Now I am stuck in one proof:

theorem one_add_eq_succ (n : xnat) : one + n = succ n :=
begin
rewrite one,
induction n with t Ht,
{
},
{
sorry,
}
end


I think this scan be solved via succ.inj, but I do not know how to apply this here.

#### Mario Carneiro (May 09 2019 at 08:31):

injection is the tactic version of apply succ.inj

#### Mario Carneiro (May 09 2019 at 08:31):

or cases in some cases

#### Lukas (May 09 2019 at 08:39):

apply succ.inj turns ⊢ succ (succ zero + t) = succ (succ t) goal into ⊢ succ (succ (succ zero + t)) = succ (succ (succ t)) so it does the inverse of what I want to do.

How can I apply the injection tactic here?

#### Mario Carneiro (May 09 2019 at 08:42):

oh, you want congr then

#### Mario Carneiro (May 09 2019 at 08:43):

if you have h : succ a = succ b in the context, injection h will turn it into a = b

#### Mario Carneiro (May 09 2019 at 08:43):

but if succ a = succ b is the goal, then you don't need injectivity, that's just functions respecting equality which is congr

#### Kevin Buzzard (May 09 2019 at 08:53):

After rewrite add you can use the inductive hypothesis Ht -- just rewrite Ht.

#### Kevin Buzzard (May 09 2019 at 08:58):

PS any feedback welcome. Over the summer I fully intend to expand that stuff into a more coherent and far-reaching tutorial for mathematicians, covering the naturals, the complexes, and various other ideas I have lying around.

#### Lukas (May 09 2019 at 08:59):

That should have been obvious...

#### Lukas (May 09 2019 at 09:01):

The Tutorial for the natural numbers is great, but as there are no solutions to the exercise I have to ask many questions.

#### Johan Commelin (May 09 2019 at 09:02):

That's how all of us have learnt Lean

#### Johan Commelin (May 09 2019 at 09:02):

Except for some magic wizards, who read the source code

#### Kevin Buzzard (May 09 2019 at 09:04):

@Lukas I wrote that tutorial and I had no solutions to the exercises either ;-) Some students at Imperial College sent me solutions and I did dump them somewhere on the internet...perhaps in the Xena project github repository (a.k.a. pile of random Lean files which I and some students wrote when we were all complete beginners 18 months ago).

#### Lukas (May 10 2019 at 11:17):

I just came across another problem.

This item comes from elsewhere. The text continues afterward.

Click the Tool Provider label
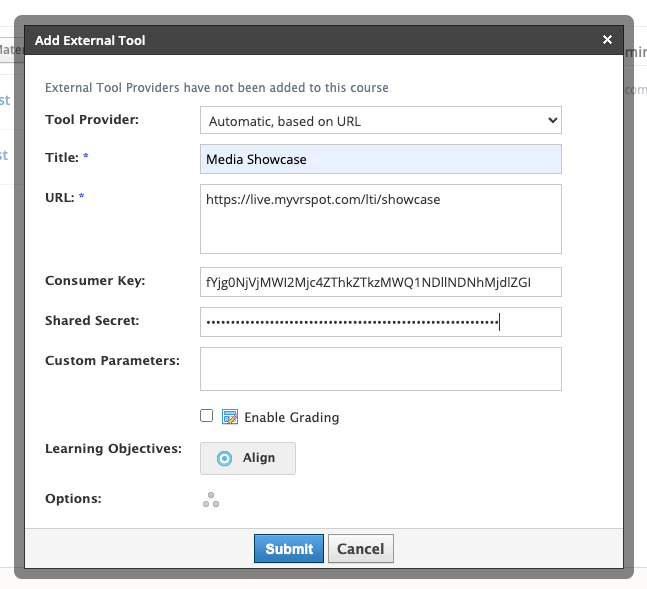647x589 pixels. (x=92, y=120)

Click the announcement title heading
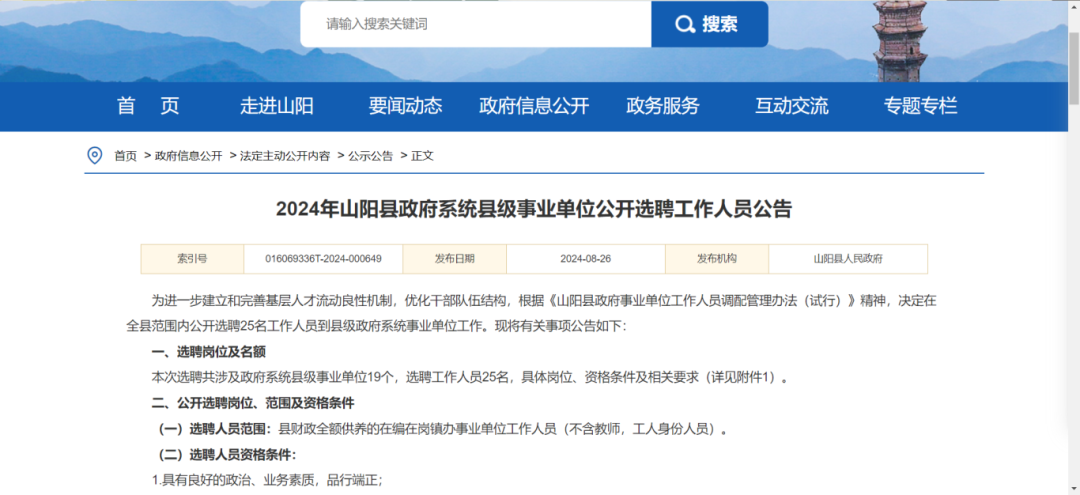click(x=534, y=209)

I defined the predicate for even like this:

definition even: xnat → Prop
| zero := true
| (succ m) := ¬ (even m)


but I can not figure out a way to test this #check even one does only show the Type prop but not the value. #reduce even zero leads as expected to true, but #reduce even one leads true → false which is false, but this becomes quickly unreadable as #reduce even two is (true → false) → false.

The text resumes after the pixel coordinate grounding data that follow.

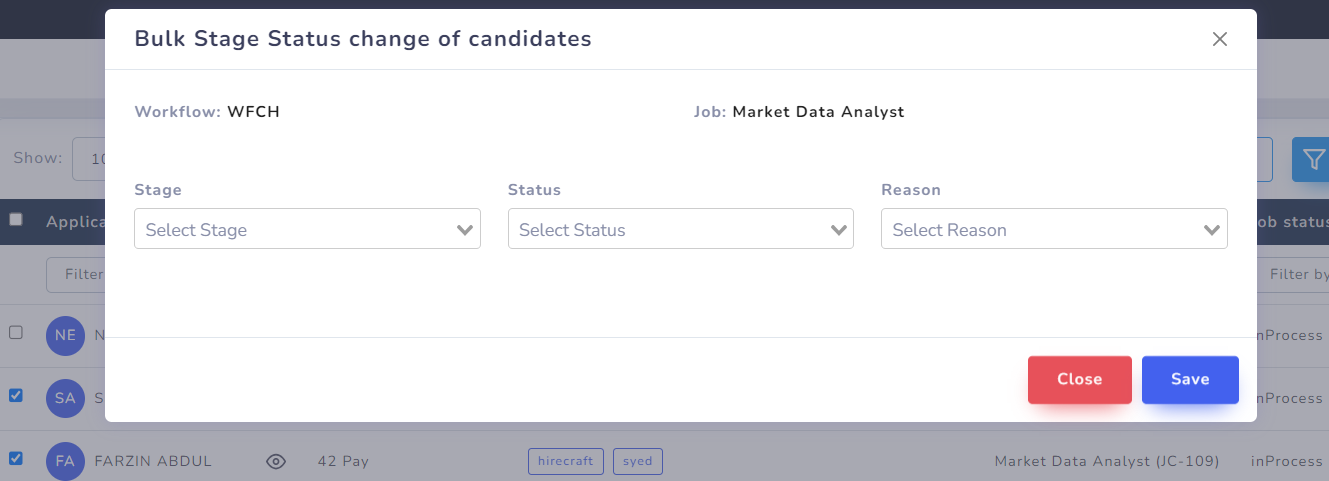Open the Select Status dropdown
The image size is (1329, 481).
click(x=680, y=229)
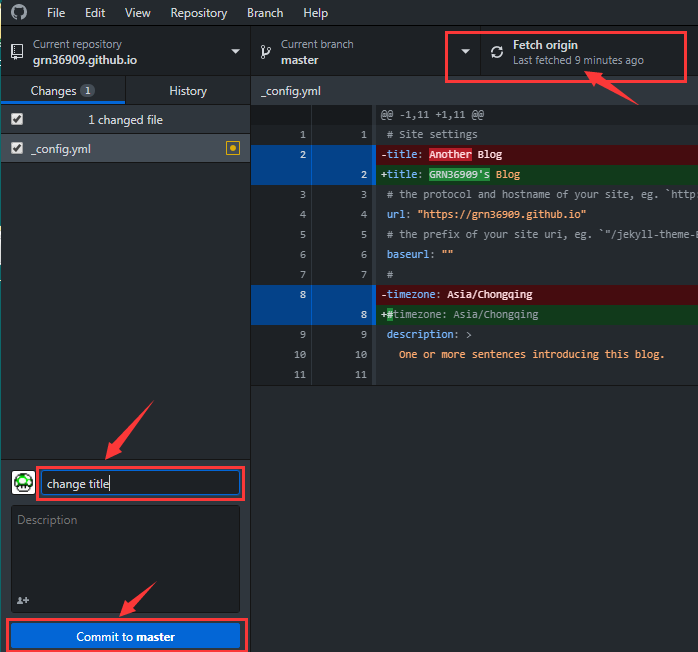Toggle the all changed files checkbox
698x652 pixels.
(x=17, y=119)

#### Kevin Buzzard (May 10 2019 at 11:30):

I think I would be tempted to define beven here, a function from xnat to bool, which is defined in Lean as {ff,tt}, and use bnot instead of not. Then you can define even to mean beven n = tt

#### Kevin Buzzard (May 10 2019 at 11:31):

PS you might have more luck with #eval than #reduce?

#### Lukas (May 10 2019 at 11:45):

The definition as function from xnat to Prop is taken from the blog article. With bool, bnot the definition works. Now my implementation look like this:

definition beven: xnat → bool
| zero := tt
| (succ m) :=  bnot (beven m)

definition even (m: xnat): Prop := beven m = tt


#reduce zero no gives me tt = tt and #reduce one gives tt = ff.

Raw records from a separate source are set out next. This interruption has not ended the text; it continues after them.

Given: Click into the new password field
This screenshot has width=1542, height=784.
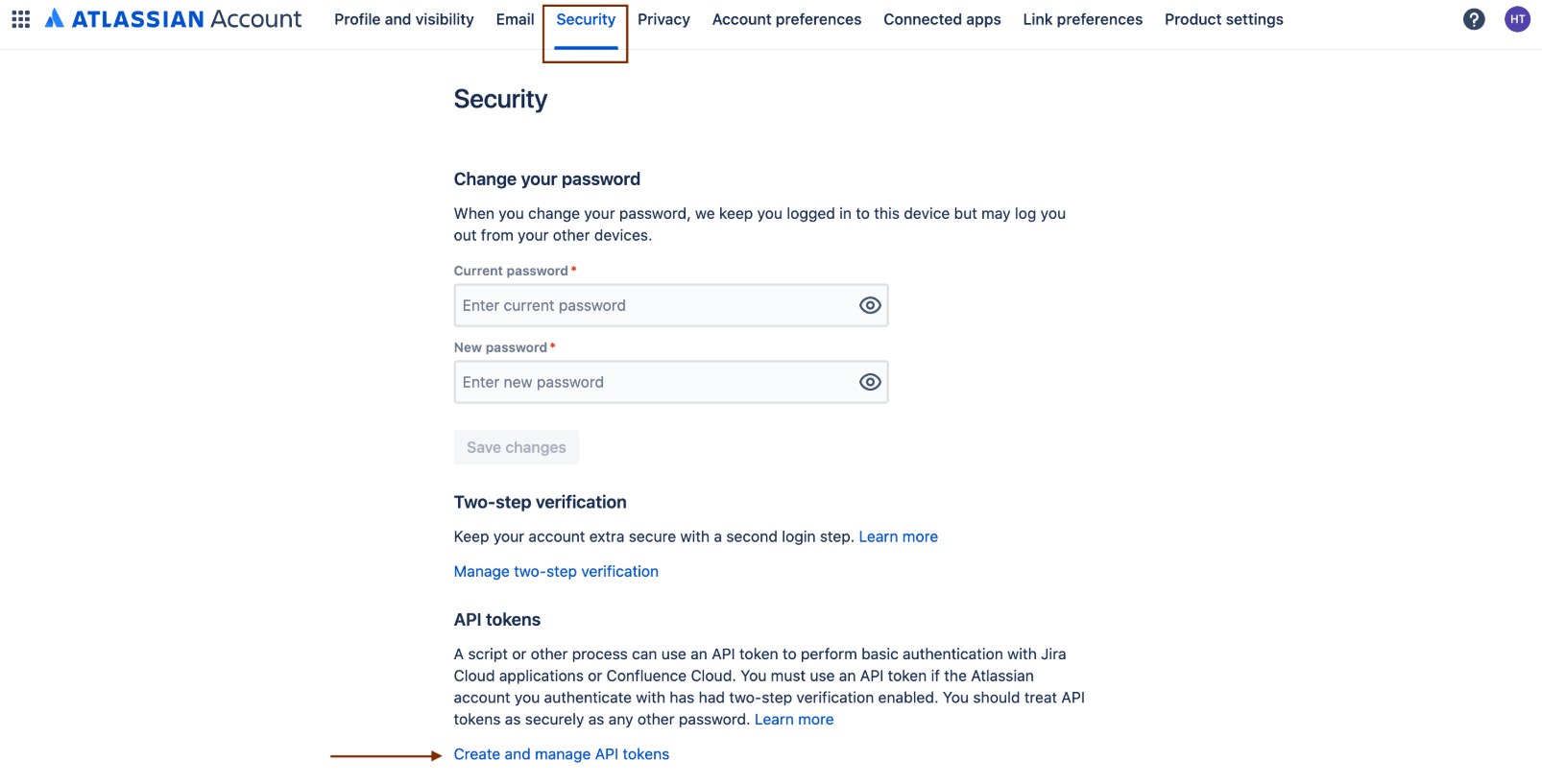Looking at the screenshot, I should [x=653, y=382].
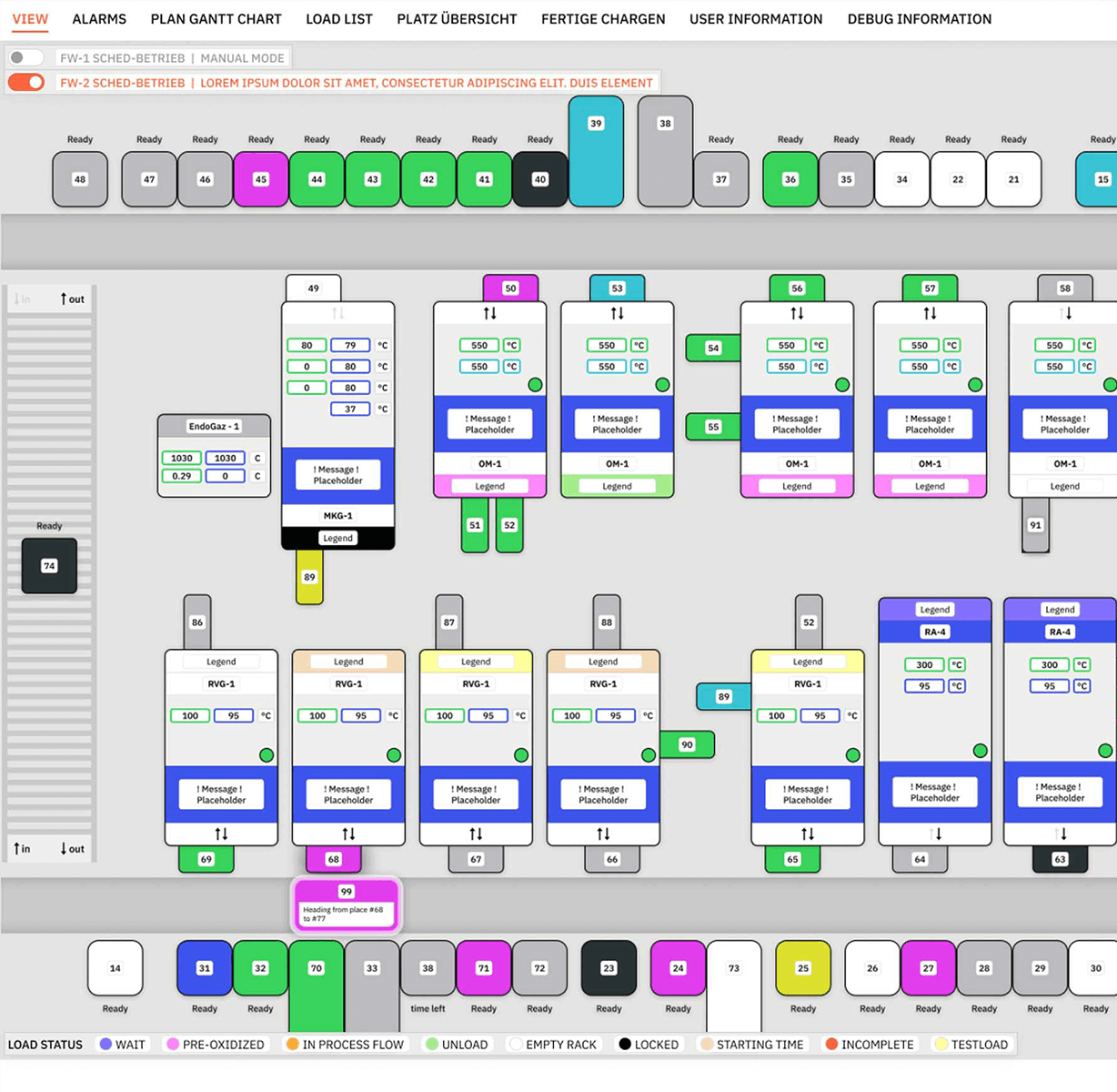
Task: Switch off the FW-2 Sched-Betrieb toggle
Action: coord(26,83)
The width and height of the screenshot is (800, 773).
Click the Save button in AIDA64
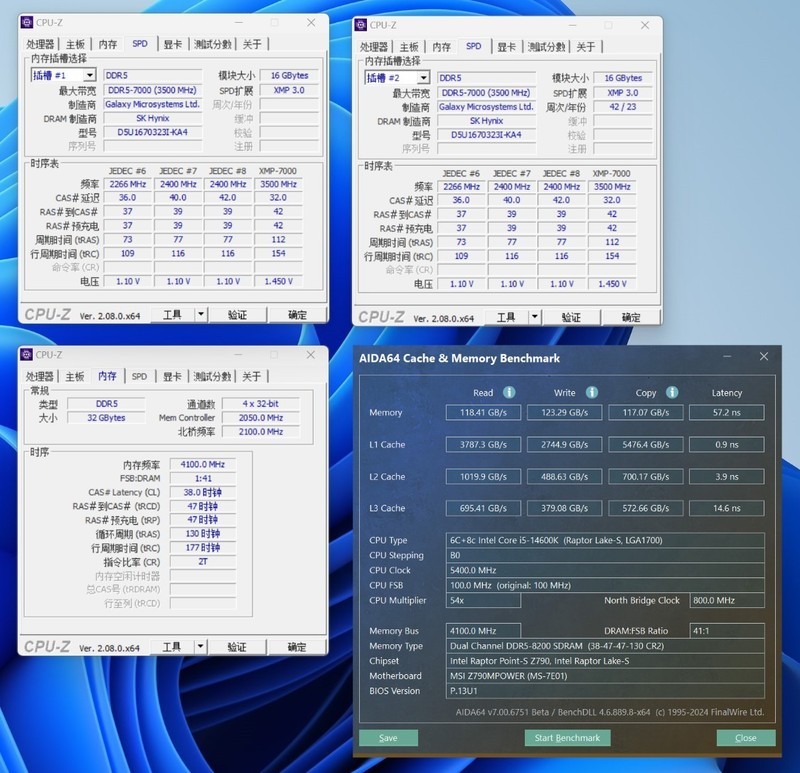(390, 737)
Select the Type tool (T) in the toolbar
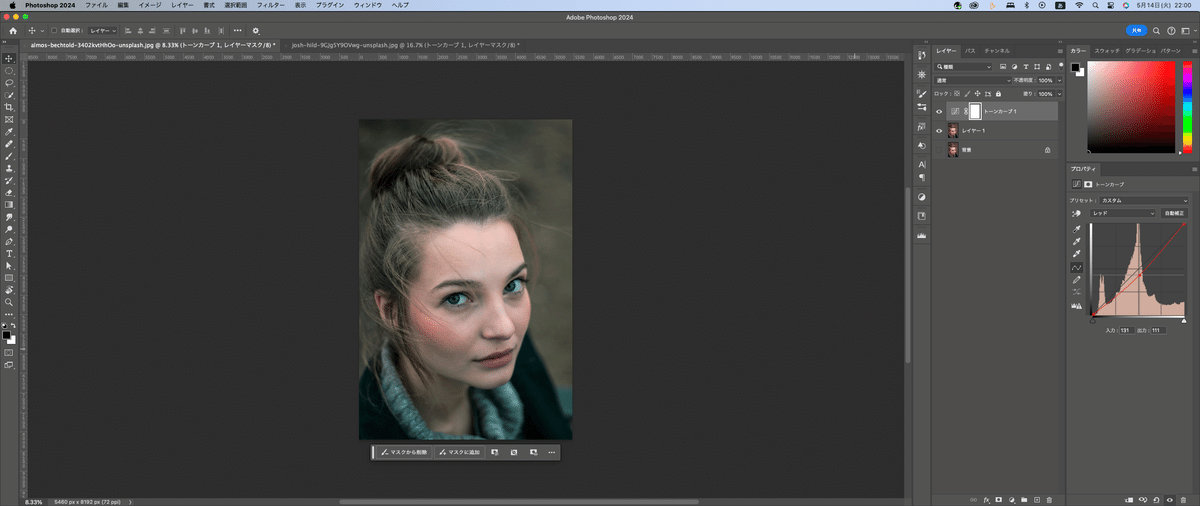1200x506 pixels. pos(9,254)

I am not yet clear if this is what I should expect. And why is the version returning a Prop better than to bool version?

#### Kevin Buzzard (May 10 2019 at 11:46):

I guess the author of the blog article was quite incompetent at that time.

#### Kevin Buzzard (May 10 2019 at 11:47):

To a mathematician, Prop and bool are difficult to tell apart. In Lean the key difference between them is that they sit in different places in the hierarchy. bool is a type, and Prop is a universe.

#### Kevin Buzzard (May 10 2019 at 11:47):

So in type theory, Prop is somehow a lot bigger than bool.

#### Kevin Buzzard (May 10 2019 at 11:48):

In type theory, there are universes, and then types in those universe, and then terms in those types. I say "in" because that's how I think of it, I guess type theorist would say "t has type T and T has type u" or something

#### Kevin Buzzard (May 10 2019 at 11:48):

Because they're quite different in the type theory world, they behave quite differently.

#### Kevin Buzzard (May 10 2019 at 11:49):

Both both definitions "work" and "give the right answer". I guess the big question is what you want to do with the definitions.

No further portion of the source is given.